The EU AI Act is the world's first comprehensive AI regulation. It entered into force in August 2024 and its obligations are rolling out in phases through 2026 and 2027. If your business operates in the EU — or serves EU customers — parts of it apply to you.
Most of the coverage of the AI Act focuses on large enterprises and AI developers. Very little of it is written for the operations manager at a 50-person company who uses AI tools and wants to understand what they actually need to do.
This guide fills that gap. It is written for small business operators, not compliance departments.
Important disclaimer: This is educational content, not legal advice. For specific compliance questions affecting your business, consult a qualified legal professional familiar with AI regulation.
First: what the AI Act actually regulates
The AI Act is a risk-based framework. It regulates AI systems based on the risk they pose — not based on the technology used. This is important because it means:
- Most AI tools used by small businesses fall into low-risk or minimal-risk categories with minimal obligations.
- A small number of AI applications carry significant obligations regardless of company size.
- "We are a small company" is not a compliance exemption.
The Act categorises AI systems into four tiers:
| Risk Tier | What It Covers | Your Obligations | |-----------|---------------|-----------------| | Unacceptable (banned) | Social scoring, subliminal manipulation, real-time biometric surveillance | Prohibited entirely | | High risk | Hiring, credit scoring, healthcare, critical infrastructure | Conformity assessments, documentation, human oversight, registration | | Limited risk | Chatbots, deepfakes | Transparency: users must know they interact with AI | | Minimal risk | Spam filters, recommendations, most business automation | None under the Act |
For the vast majority of small businesses using AI for internal processes — document processing, email drafting, scheduling, reporting — you are in the minimal risk tier with no specific compliance obligations.
When it gets more complicated: are you a deployer?
The Act distinguishes between providers (companies that develop AI systems) and deployers (companies that use AI systems in their operations). Most small businesses are deployers, not providers.

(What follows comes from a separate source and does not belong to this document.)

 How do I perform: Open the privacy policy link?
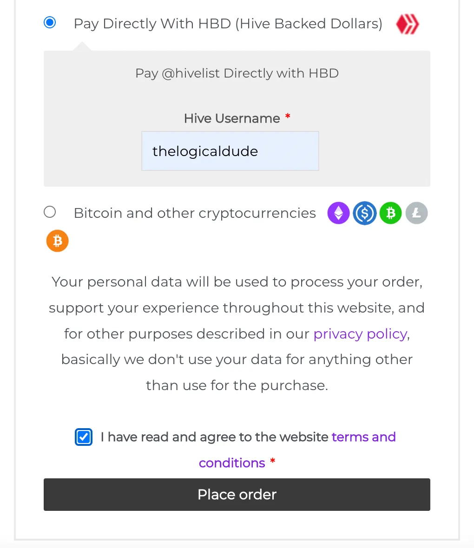(360, 334)
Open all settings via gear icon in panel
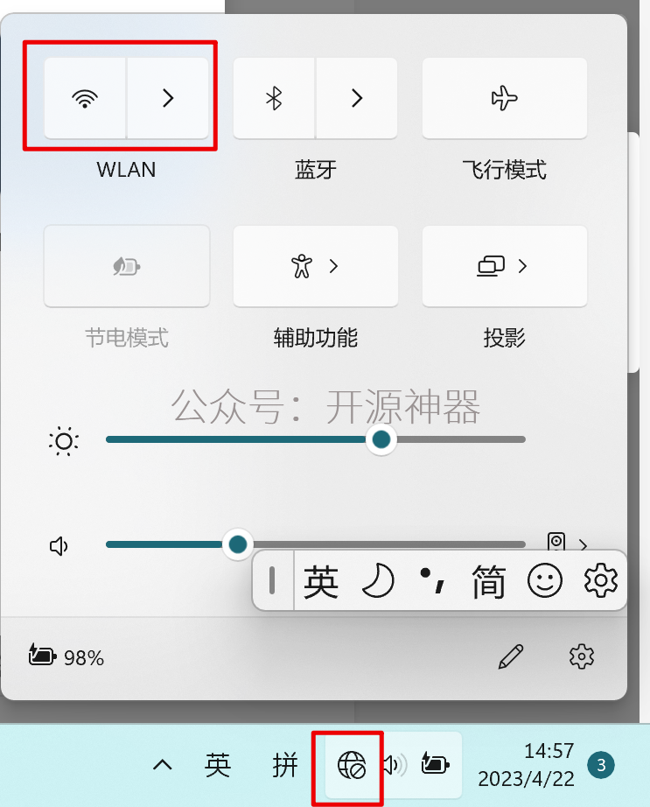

As a deployer, your obligations are lower than a provider's — but not zero. Key deployer obligations under the high-risk provisions include:
- Ensuring AI systems are used in accordance with the provider's instructions
- Maintaining human oversight of AI decisions
- Keeping logs of high-risk AI system use
- Reporting serious incidents to the relevant national authority
When do these apply to you? If you deploy an AI system that falls into the high-risk category. For small businesses, the most commonly relevant high-risk categories are:
- Recruitment and HR: AI tools that assist in screening CVs, scheduling interviews, or evaluating candidates
- Credit and financial assessment: AI tools that assist in evaluating creditworthiness of clients or partners
- Customer profiling: AI used to make consequential decisions about individual customers
If you are using AI-assisted hiring tools, credit scoring, or automated customer profiling, you need to review whether those tools are high-risk under the Act and whether your provider has completed the required conformity assessments.
The transparency obligations that affect everyone
Even minimal-risk AI applications carry transparency obligations when they involve interaction with people:
Chatbots and AI assistants: If you deploy a chatbot on your website that interacts with customers, users must be informed they are speaking with an AI — not necessarily in large letters, but clearly and before the interaction.
AI-generated content: Deepfakes or AI-generated synthetic media must be labelled. This applies to marketing content, not just news media.
Emotion recognition: If you use systems that detect emotional states (increasingly common in customer experience platforms), disclosure is required.